Todo o caos acaba servindo como uma forma de ostentar o tremendo capricho da equipe de dublês e, é claro, do pró-ativo Reeves. Às vezes, Wick é arremessado para lá e para cá sem parar, quebrando vitrines e outras estruturas com o impacto de seu corpo, quase que numa sensibilidade de comédia pastelão. Não à toa, o ídolo Buster Keaton, famoso por suas peripécias e acrobacias perigosas, é novamente homenageado aqui com um easter egg visual no meio da Times Square. Os princípios de John Wick, a franquia, parecem cada vez mais os de dar continuidade ao cinema para o qual Keaton tornou-se um emblema, assumindo o compromisso de entregar uma barragem de socos e rajadas que podem ser sentidos até o osso, hipnotizando seu público como um espetáculo arriscado de circo.

“Arte é dor”, diz a chefona interpretada por Anjelica Huston numa que é das mais fortes sequências focadas na narrativa de fundo, e que melhor sintetiza a obra. Através dela, descobrimos novos detalhes sobre o passado de John, dando abertura para possíveis spin-offs ou prequelas. Mas apenas isso. De resto, no âmbito narrativo, John Wick 3 torna-se frustrante pelas muitas complicações e voltas dadas no entorno das regras que envolvem a sociedade de assassinos. Muitas dessas complicações, trazidas à mesa pela personagem da Juíza (Asia Kate Dillon), sequer envolvem o personagem titular ou sua missão, e acabam tirando o foco da produção, assim como prejudicam seu senso de urgência – algo esperado após a avalanche de infortúnios ocorridos com Wick.

O longa apenas recobra a urgência em seu terço final, quando há novos riscos, e de fato entrega um clímax espetacular em um nível sensorial. Ainda assim, sua “conclusão” nos deixa com um sentimento de trapaça por, ao introduzir esses tais riscos, logo anulá-los e trazer a narrativa de volta a um status quo.
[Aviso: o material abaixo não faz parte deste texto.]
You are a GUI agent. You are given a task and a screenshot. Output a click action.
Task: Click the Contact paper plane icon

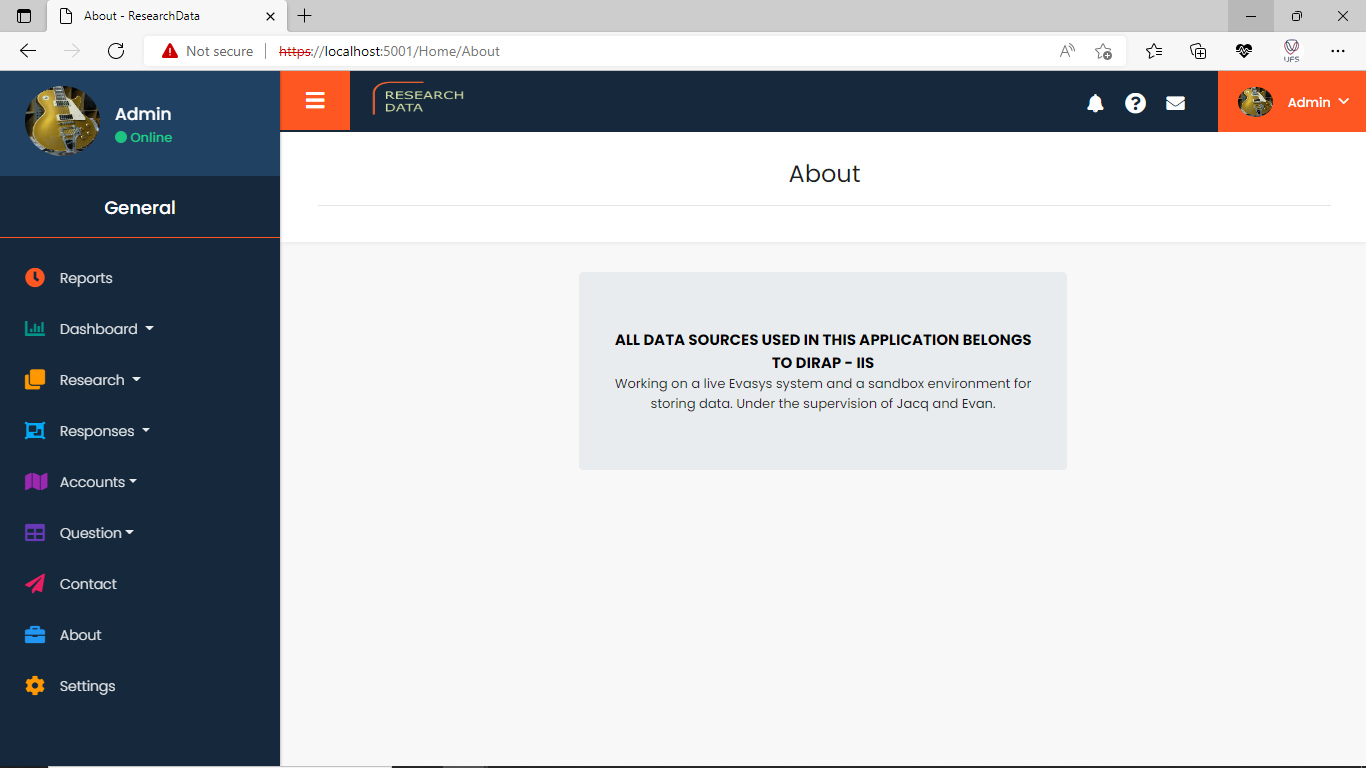tap(35, 584)
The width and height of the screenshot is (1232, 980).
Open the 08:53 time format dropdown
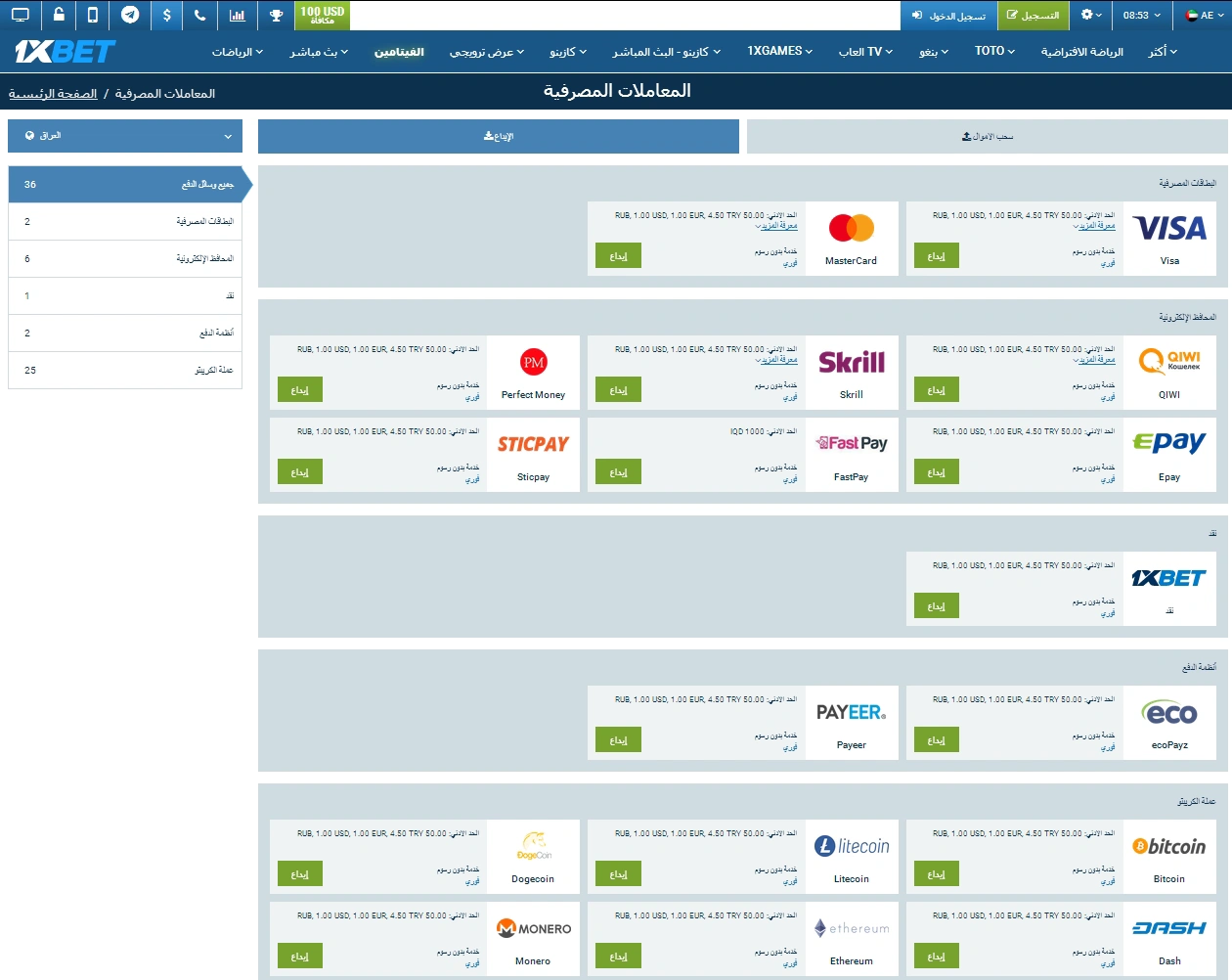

Além disso, torna-se aparente que muito do que é apresentado em John Wick 3 serve apenas ao propósito de estabelecer mais uma sequência, sem necessariamente formar uma trama que seja satisfatória de forma isolada. Parte do fator de replay de ambos seus precursores vem justamente do fato de estabelecerem arcos com início, meio e fim, mas aqui essa noção de estrutura está em falta.

Outro fator prejudicial a John Wick 3: Parabellum é a falta de um antagonista forte que esteja presente na ação direta. É ótimo ver Mark Dacascos de volta ao cinema de artes marciais, mas seu personagem acaba assumindo mais a função de alívio cômico do que de oponente ameaçador. O toque de humor, apesar de peculiar, inclusive tira parte do gás deste terceiro ato, que ainda deve lidar com inúmeros desdobramentos de uma mitologia que se torna desnecessariamente complicada e verborrágica. Todo o impulso dianteiro de antes resulta em um fim bastante anticlimático, um que não possui a força do gancho ao final do longa anterior. Inevitável sentir-se traído e trapaceado.

Somos deixados exatamente como John Wick, com sentimentos diversos: exauridos, confusos, doloridos, mas ansiosos por mais, mesmo que não saibamos para onde tudo isso irá agora. Apesar de todos os pesares, é inegável que Chad Stahelski e sua equipe de dublês tenham atingido novas alturas em sua execução de cenas de tiroteio e pancadaria, agora incluindo até mesmo cães na mistura – os dois pastores-belga Malinois de Halle Berry, que tem poucas mas boas cenas, têm um desempenho impressionante numa que deve ser a batalha mais árdua de se coreografar do longa todo. Quem procura uma continuação fascinante da mitologia do Continental pode se decepcionar, mas quem busca a mesma ação ousada e perigosa dos anteriores ficará plenamente satisfeito – e talvez até um pouco estufado, como com qualquer bom prato.